More insidious are the checkpoints restricting movement, unequal access to and seizure of land and water, the demolition of Palestinian homes, the Israeli settlements and settler only roads, the destruction of centuries, even millennium old Palestinian olive groves, the torture, the imprisonment of children, detention without trial: including of members of the Palestinian Legislative Council
Should Malaysians visit Israel?
BDS does not encourage visits to Israel. Israel’s regime gains from their visit legitimacy and uses it to erode the official boycott of their state, using these visitors as a back door towards normalization. Regardless of the noble intention of individuals or the benefit Palestinians may gain from Muslim and/or Arab brothers and sisters, or anyone in solidarity with Palestinians, supporting the tiny Palestinian economy in Jerusalem — and therefore contributing to their steadfastness in the occupied city — the harm done outstrips these benefits, especially the political normalization aspect.
What are the criteria for deciding on boycott targets, which corporations to be boycotted?
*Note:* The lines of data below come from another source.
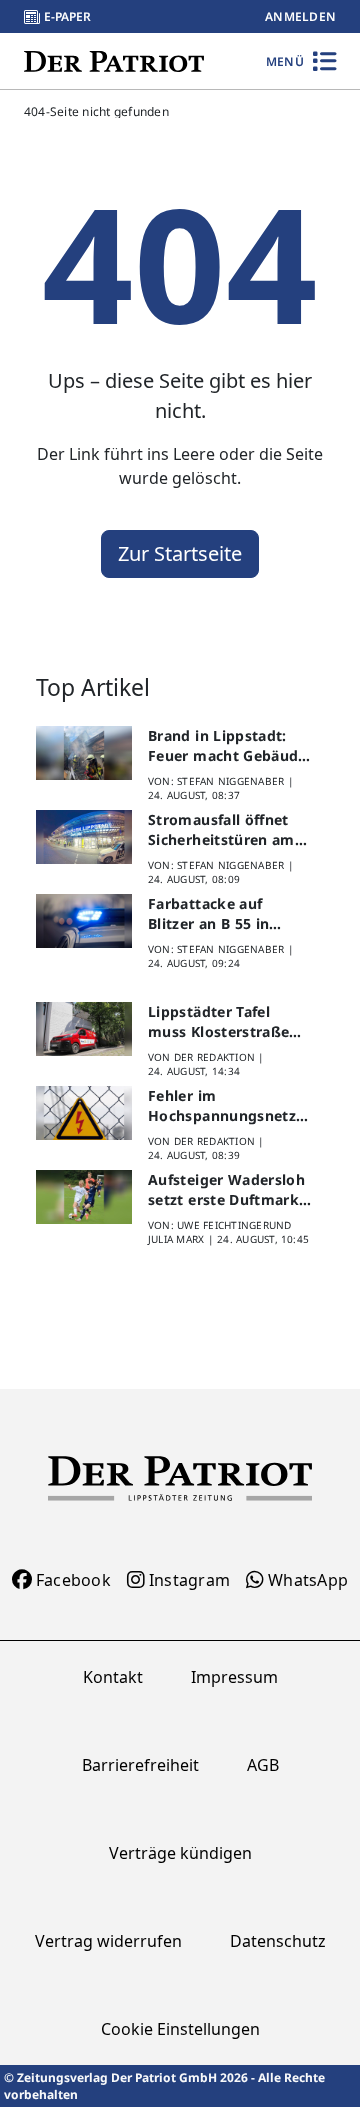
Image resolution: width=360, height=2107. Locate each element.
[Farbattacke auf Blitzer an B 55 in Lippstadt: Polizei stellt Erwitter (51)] (84, 921)
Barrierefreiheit (140, 1765)
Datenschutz (278, 1941)
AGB (263, 1765)
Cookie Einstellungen (180, 2029)
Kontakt (113, 1677)
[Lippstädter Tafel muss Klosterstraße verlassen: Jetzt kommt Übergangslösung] (84, 1029)
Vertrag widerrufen (108, 1941)
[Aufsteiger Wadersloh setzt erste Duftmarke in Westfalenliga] (84, 1197)
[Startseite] (114, 60)
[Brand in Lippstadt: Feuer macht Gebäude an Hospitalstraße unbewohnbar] (84, 753)
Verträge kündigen (180, 1853)
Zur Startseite (180, 553)
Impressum (234, 1677)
When boycott is used a tactic, and not as a principle, firstly, a key criterion is the degree of complicity of a corporation with the Israeli Zionist regime, whether the corporation works directly, hand in glove, with the Israeli Zionist regime to oppress Palestinians for example. Another criterion would be the potential for success. Linked to that is the potential for forming a broad, cross-movement coalition, across the entirety of Malaysian society, such that the boycott would be supported by Malaysian society as a whole. It should always be remembered that boycott is used as a tactic to force the Israeli regime to comply with the goals of BDS: ending the occupation, equality, right of return.
You have made many assertions in this FAQ, can you supply evidence for them?
This FAQ is not meant to be an academic paper, however, references can be supplied on request. Briefly, the assertions in this FAQ have been sourced primarily from Palestinian and Israeli human rights organisations and activists, and the American Anthropological Association Task Force Israel Palestine, 2015.